Dinner passed pleasantly; we had a very agreeable captain, and the smoothness of the water enabled the ladies to enjoy it in comfort, and also to spend an hour or two on deck afterwards, in the full beauty of the clear moon and cloudless star-lit skies—

"Then gentle winds arose
With many a mingled close
Of wild Æolian sound and mountain odours keen:
And where the Baian ocean
Welters with air-like motion,
Within, above, around its bowers of starry green."
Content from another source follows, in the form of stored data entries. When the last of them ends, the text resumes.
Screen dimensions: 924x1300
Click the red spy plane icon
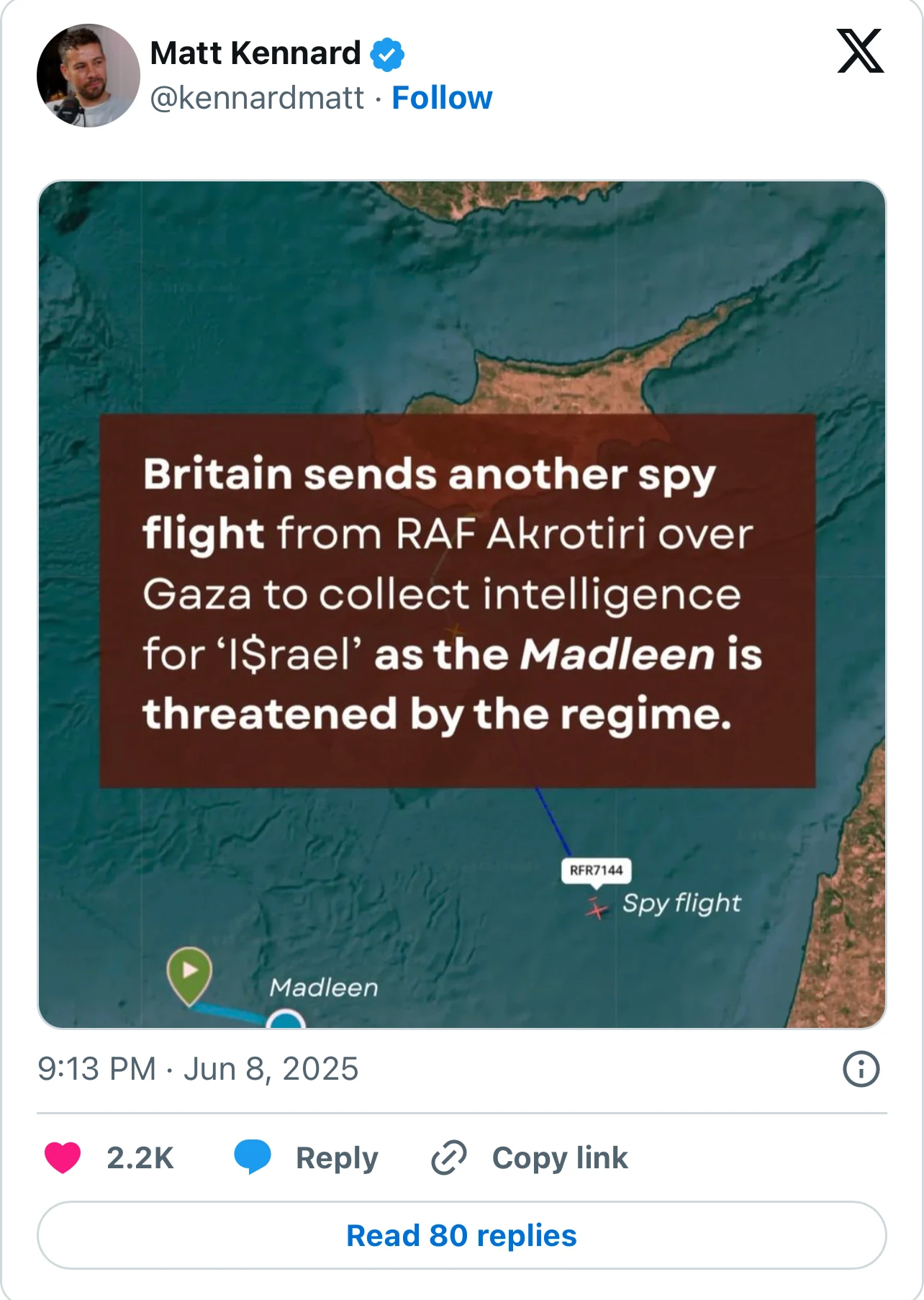click(597, 908)
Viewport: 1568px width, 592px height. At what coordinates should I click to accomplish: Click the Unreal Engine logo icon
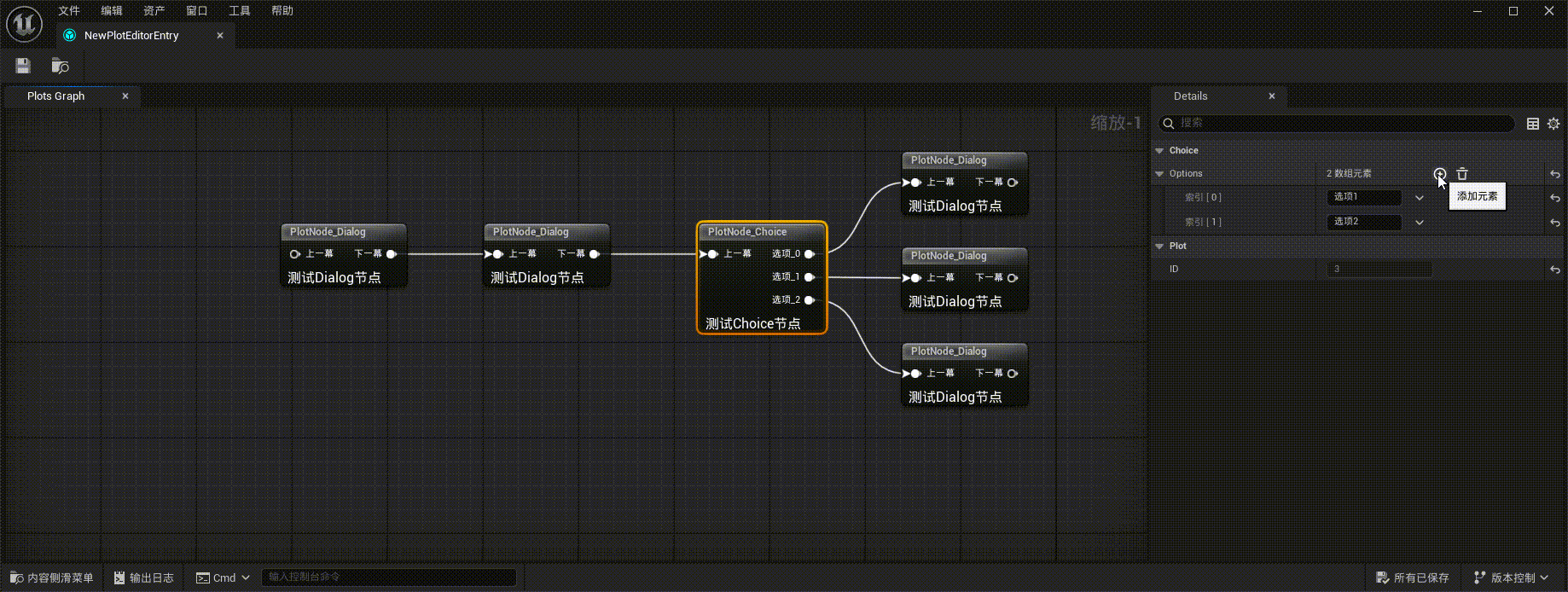pyautogui.click(x=24, y=24)
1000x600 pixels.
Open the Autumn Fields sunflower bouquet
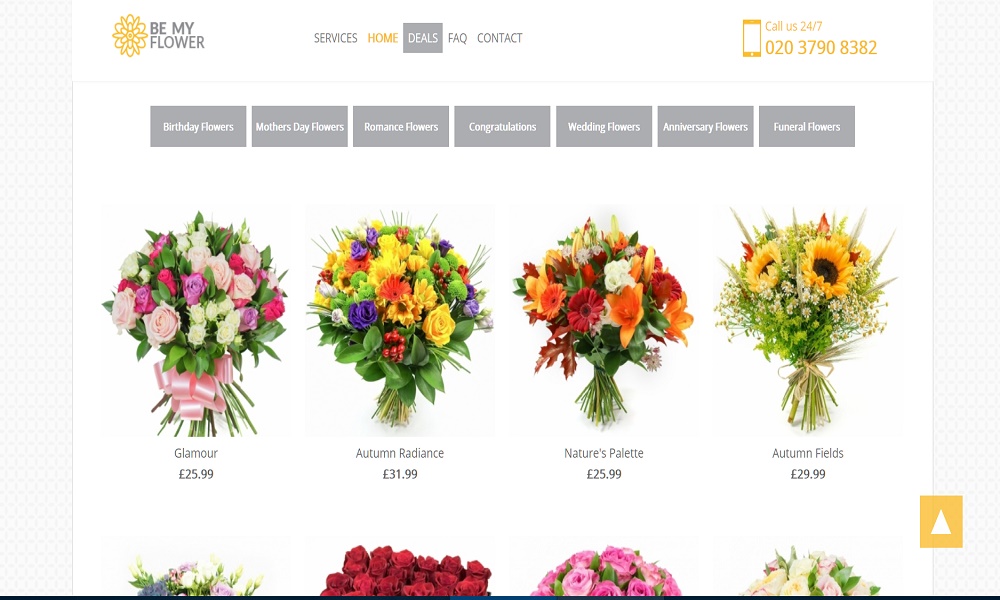808,320
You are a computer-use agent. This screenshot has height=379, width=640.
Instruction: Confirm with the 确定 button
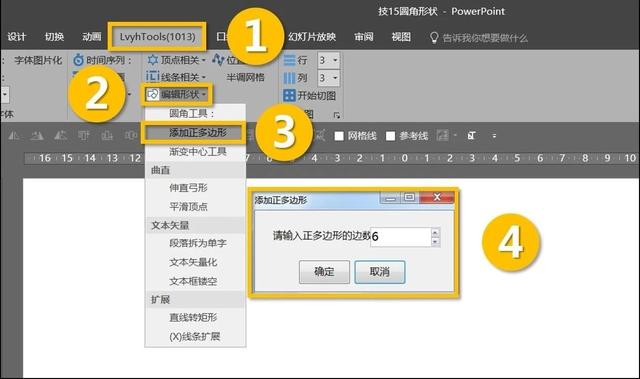pos(324,272)
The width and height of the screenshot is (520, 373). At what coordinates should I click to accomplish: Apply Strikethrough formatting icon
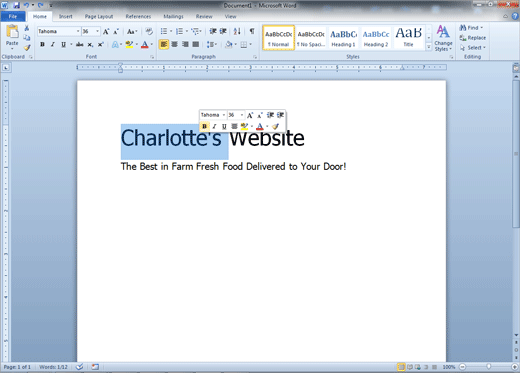click(x=79, y=44)
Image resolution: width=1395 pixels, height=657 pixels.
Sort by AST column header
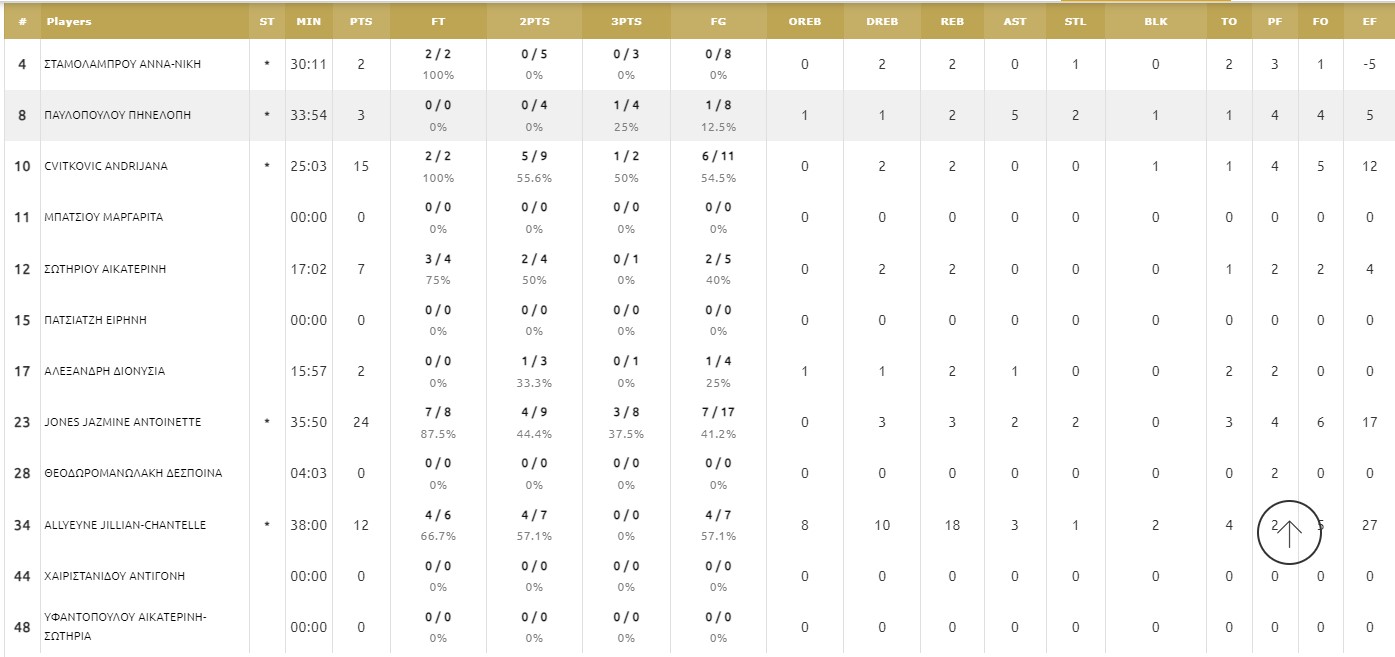point(1014,21)
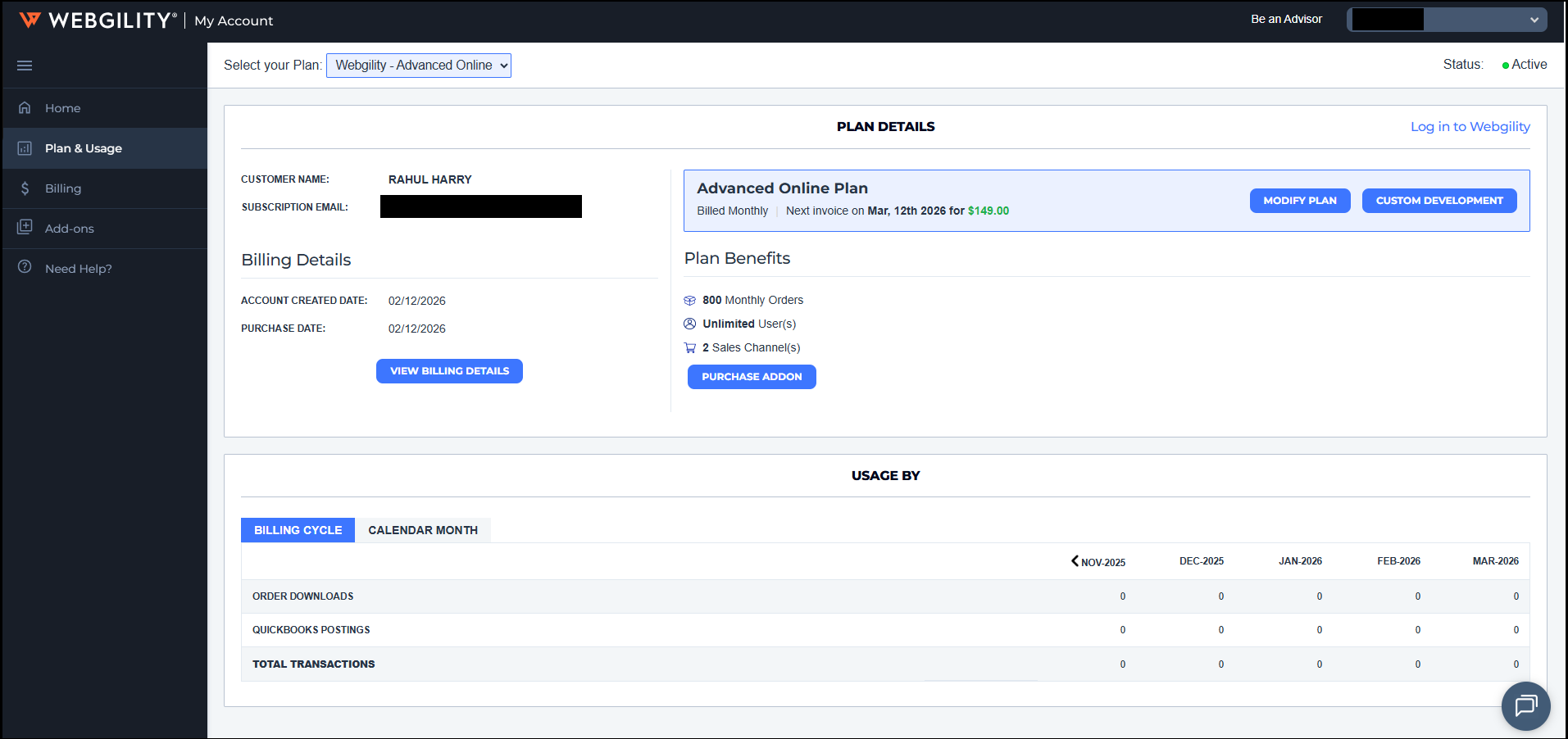Screen dimensions: 1568x739
Task: Open Add-ons in the sidebar menu
Action: point(70,229)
Who could be surrounded by such influences without thinking kindly and tender thoughts of the glorious land that owns such a sea and sky? I mused over Italy—her past, her present, and the bright future which I hope awaits her. The Papal star is growing dim; the pageantry of the Dark Ages is fading out, and the minds of men awakening. Slowly, but I trust surely, a more enlightened era is approaching; and perhaps the nineteenth century will see the last of superstition, which has held the minds and hearts of men in such an iron grasp.

God has His own wondrous and omnipotent way of working, and man can but guess at the manner and means by which the problems that perplex him will be solved in the end.

"Great Spirit, deepest Love!
Which rulest and dost move
All things which live and are, within the Italian shore;
Who spreadest heaven around it,
Whose woods, rocks, waves surround it;
Who sittest in thy star, o'er Ocean's western floor!

* * * * * *

"Oh, with thy harmonizing ardours fill
And raise thy sons, as o'er the prone horizon
Thy lamp feeds every twilight wave with fire—
Be man's high hope and unextinct desire,
The instrument to work Thy Will divine!"

The next morning we found ourselves close to the Stromboli group of islands. Nearly all were capped with snow, and, with the sea around and the blue sky above, formed a charming picture.

Soon after breakfast we were steaming through the beautiful straits, and passing the famous Scylla and Charybdis, the former a low dark cliff topped by an old castle, and with a little town nestling below. The sea varied its colour constantly—blue, green, brown, and even red, mingling and changing in the bright sunshine. As we neared Messina, we were struck with admiration at its exceeding beauty.

"Messina sits like a queen, her white robes sweeping the sea. Never was city so exquisitely poised between earth and sky! Very beautiful, with fair white face, the poetic lines of your mountain drapery about you; the azure straits gliding past you in homage, and bringing the world's treasures to your feet! Very beautiful, but false and fickle and cowardly in every phase of your history, a ready victim for every invader, a facile prey, ever siding with the strongest!"